§ Problem requirements:
Copy the records below in full, changing no character.

Start of Given information

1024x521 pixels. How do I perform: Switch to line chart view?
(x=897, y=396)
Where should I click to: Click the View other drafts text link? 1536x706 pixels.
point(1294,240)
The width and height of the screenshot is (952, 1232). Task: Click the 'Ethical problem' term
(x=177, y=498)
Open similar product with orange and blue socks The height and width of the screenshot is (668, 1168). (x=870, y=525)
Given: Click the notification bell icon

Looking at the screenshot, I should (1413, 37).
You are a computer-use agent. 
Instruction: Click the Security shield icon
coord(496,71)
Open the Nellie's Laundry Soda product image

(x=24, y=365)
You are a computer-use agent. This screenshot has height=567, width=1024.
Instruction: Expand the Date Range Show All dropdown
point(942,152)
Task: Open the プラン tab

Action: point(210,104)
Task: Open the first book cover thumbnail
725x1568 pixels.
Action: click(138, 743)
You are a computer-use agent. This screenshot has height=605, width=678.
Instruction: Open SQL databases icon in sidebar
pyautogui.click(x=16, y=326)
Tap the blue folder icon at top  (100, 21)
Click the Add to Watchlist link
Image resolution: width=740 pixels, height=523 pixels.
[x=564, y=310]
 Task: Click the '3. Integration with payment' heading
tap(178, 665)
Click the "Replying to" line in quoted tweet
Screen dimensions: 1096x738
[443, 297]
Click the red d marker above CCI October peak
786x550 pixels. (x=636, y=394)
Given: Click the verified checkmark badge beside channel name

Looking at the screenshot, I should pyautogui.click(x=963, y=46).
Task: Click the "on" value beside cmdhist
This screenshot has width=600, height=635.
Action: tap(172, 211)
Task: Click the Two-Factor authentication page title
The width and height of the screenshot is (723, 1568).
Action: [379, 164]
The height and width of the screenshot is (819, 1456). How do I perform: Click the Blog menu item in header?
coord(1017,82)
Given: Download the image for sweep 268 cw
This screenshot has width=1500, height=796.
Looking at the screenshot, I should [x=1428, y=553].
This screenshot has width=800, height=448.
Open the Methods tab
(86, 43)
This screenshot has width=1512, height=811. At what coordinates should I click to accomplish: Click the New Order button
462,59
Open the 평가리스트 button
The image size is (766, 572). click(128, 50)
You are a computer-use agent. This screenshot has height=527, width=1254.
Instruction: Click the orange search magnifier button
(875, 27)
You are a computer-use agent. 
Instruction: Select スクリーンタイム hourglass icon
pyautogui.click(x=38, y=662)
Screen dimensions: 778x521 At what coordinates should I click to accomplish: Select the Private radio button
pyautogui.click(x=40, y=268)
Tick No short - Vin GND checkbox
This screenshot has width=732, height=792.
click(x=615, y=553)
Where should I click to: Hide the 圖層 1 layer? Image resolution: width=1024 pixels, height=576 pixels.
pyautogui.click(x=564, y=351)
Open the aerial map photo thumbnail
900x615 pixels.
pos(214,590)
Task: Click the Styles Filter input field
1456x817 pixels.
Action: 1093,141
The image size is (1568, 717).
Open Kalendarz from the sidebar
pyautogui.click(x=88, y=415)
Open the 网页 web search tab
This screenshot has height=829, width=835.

End of Given information

§ Finished task:
1024x521 pixels. How do I perform: Switch to line chart view?
(x=897, y=396)
Where should I click to: Click the View other drafts text link? 1536x706 pixels.
point(1294,240)
The width and height of the screenshot is (952, 1232). Task: Click the 'Ethical problem' term
(x=177, y=498)
Open similar product with orange and blue socks The height and width of the screenshot is (668, 1168). (x=870, y=525)
Given: Click the notification bell icon

Looking at the screenshot, I should (1413, 37).
You are a computer-use agent. 
Instruction: Click the Security shield icon
coord(496,71)
Open the Nellie's Laundry Soda product image

(x=24, y=365)
You are a computer-use agent. This screenshot has height=567, width=1024.
Instruction: Expand the Date Range Show All dropdown
point(942,152)
Task: Open the プラン tab

Action: point(210,104)
Task: Open the first book cover thumbnail
725x1568 pixels.
Action: click(138, 743)
You are a computer-use agent. This screenshot has height=605, width=678.
Instruction: Open SQL databases icon in sidebar
pyautogui.click(x=16, y=326)
Tap the blue folder icon at top  (100, 21)
Click the Add to Watchlist link
Image resolution: width=740 pixels, height=523 pixels.
[x=564, y=310]
 Task: Click the '3. Integration with payment' heading
tap(178, 665)
Click the "Replying to" line in quoted tweet
Screen dimensions: 1096x738
[443, 297]
Click the red d marker above CCI October peak
786x550 pixels. (x=636, y=394)
Given: Click the verified checkmark badge beside channel name

Looking at the screenshot, I should pyautogui.click(x=963, y=46).
Task: Click the "on" value beside cmdhist
This screenshot has width=600, height=635.
Action: tap(172, 211)
Task: Click the Two-Factor authentication page title
The width and height of the screenshot is (723, 1568).
Action: [379, 164]
The height and width of the screenshot is (819, 1456). How do I perform: Click the Blog menu item in header?
coord(1017,82)
Given: Download the image for sweep 268 cw
This screenshot has width=1500, height=796.
Looking at the screenshot, I should [x=1428, y=553].
This screenshot has width=800, height=448.
Open the Methods tab
(86, 43)
This screenshot has width=1512, height=811. At what coordinates should I click to accomplish: Click the New Order button
462,59
Open the 평가리스트 button
The image size is (766, 572). click(128, 50)
You are a computer-use agent. This screenshot has height=527, width=1254.
Instruction: Click the orange search magnifier button
(875, 27)
You are a computer-use agent. 
Instruction: Select スクリーンタイム hourglass icon
pyautogui.click(x=38, y=662)
Screen dimensions: 778x521 At what coordinates should I click to accomplish: Select the Private radio button
pyautogui.click(x=40, y=268)
Tick No short - Vin GND checkbox
This screenshot has width=732, height=792.
click(x=615, y=553)
Where should I click to: Hide the 圖層 1 layer? Image resolution: width=1024 pixels, height=576 pixels.
pyautogui.click(x=564, y=351)
Open the aerial map photo thumbnail
900x615 pixels.
pos(214,590)
Task: Click the Styles Filter input field
1456x817 pixels.
Action: 1093,141
The image size is (1568, 717).
Open Kalendarz from the sidebar
pyautogui.click(x=88, y=415)
Open the 网页 web search tab
This screenshot has height=829, width=835.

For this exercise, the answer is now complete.